» **EXERCISE OBJECTIVE**
Reproduce, without alteration, the rows from the line containing "Task: Select the Top rated filter" up to and including the line containing "Looking at the screenshot, I should (x=596, y=252).".

» **PROVIDED ENTRIES**
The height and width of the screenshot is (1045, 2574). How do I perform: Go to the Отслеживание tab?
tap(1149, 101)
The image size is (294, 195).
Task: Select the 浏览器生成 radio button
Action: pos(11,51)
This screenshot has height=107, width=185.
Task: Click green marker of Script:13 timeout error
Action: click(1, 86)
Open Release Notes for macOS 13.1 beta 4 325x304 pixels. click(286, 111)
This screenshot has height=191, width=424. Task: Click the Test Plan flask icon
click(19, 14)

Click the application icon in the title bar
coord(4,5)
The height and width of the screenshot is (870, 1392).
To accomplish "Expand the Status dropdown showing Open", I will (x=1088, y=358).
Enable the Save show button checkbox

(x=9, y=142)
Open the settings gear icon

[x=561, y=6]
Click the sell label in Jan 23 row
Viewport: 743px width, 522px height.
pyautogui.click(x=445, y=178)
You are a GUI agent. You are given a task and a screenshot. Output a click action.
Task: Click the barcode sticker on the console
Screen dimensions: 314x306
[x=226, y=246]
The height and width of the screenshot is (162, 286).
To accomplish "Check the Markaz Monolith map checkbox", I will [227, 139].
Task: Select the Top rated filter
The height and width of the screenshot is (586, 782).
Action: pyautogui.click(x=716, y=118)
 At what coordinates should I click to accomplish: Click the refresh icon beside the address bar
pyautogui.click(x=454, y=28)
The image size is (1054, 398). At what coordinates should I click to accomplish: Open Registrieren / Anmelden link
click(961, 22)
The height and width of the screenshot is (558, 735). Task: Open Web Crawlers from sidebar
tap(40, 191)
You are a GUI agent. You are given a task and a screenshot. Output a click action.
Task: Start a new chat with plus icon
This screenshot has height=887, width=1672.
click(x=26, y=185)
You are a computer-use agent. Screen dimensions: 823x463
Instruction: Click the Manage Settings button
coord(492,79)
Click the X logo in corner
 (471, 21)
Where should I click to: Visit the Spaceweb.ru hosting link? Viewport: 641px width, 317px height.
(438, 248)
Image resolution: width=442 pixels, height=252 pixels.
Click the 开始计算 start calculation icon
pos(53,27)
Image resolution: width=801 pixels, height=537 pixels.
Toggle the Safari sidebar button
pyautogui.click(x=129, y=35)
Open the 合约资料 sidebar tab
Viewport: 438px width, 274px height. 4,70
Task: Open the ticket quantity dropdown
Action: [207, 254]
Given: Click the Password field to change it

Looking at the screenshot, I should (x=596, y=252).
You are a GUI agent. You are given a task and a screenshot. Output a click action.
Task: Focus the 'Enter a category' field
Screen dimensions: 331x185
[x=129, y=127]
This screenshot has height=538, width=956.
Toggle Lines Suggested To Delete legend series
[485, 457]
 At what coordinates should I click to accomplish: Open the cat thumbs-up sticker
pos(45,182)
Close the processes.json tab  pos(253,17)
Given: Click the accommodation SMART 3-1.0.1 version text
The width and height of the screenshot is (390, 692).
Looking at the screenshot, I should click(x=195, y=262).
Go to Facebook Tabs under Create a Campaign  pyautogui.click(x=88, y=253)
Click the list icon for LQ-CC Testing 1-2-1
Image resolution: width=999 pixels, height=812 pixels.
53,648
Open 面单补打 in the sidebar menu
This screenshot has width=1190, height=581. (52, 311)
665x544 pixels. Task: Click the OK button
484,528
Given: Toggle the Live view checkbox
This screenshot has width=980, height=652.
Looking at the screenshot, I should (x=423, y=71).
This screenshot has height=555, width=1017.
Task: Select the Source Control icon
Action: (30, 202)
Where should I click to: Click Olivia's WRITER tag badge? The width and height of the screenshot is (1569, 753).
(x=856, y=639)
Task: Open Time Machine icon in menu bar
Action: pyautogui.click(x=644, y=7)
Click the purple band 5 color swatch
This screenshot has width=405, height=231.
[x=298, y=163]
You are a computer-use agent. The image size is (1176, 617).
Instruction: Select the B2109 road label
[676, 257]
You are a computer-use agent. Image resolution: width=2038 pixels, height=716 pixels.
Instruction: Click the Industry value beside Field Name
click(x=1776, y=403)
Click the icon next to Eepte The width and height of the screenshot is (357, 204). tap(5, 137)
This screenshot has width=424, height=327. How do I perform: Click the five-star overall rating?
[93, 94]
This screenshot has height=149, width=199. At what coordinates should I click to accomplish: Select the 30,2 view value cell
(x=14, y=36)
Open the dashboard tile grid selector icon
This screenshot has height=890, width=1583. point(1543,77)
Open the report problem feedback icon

» **TASK OUTPUT**
Task: Select the Top rated filter
The height and width of the screenshot is (586, 782).
Action: pyautogui.click(x=716, y=118)
 At what coordinates should I click to accomplish: Click the refresh icon beside the address bar
pyautogui.click(x=454, y=28)
The image size is (1054, 398). At what coordinates should I click to accomplish: Open Registrieren / Anmelden link
click(961, 22)
The height and width of the screenshot is (558, 735). Task: Open Web Crawlers from sidebar
tap(40, 191)
You are a GUI agent. You are given a task and a screenshot. Output a click action.
Task: Start a new chat with plus icon
This screenshot has height=887, width=1672.
click(x=26, y=185)
You are a computer-use agent. Screen dimensions: 823x463
Instruction: Click the Manage Settings button
coord(492,79)
Click the X logo in corner
 (471, 21)
Where should I click to: Visit the Spaceweb.ru hosting link? Viewport: 641px width, 317px height.
(438, 248)
Image resolution: width=442 pixels, height=252 pixels.
Click the 开始计算 start calculation icon
pos(53,27)
Image resolution: width=801 pixels, height=537 pixels.
Toggle the Safari sidebar button
pyautogui.click(x=129, y=35)
Open the 合约资料 sidebar tab
Viewport: 438px width, 274px height. 4,70
Task: Open the ticket quantity dropdown
Action: [207, 254]
Given: Click the Password field to change it

Looking at the screenshot, I should (x=596, y=252).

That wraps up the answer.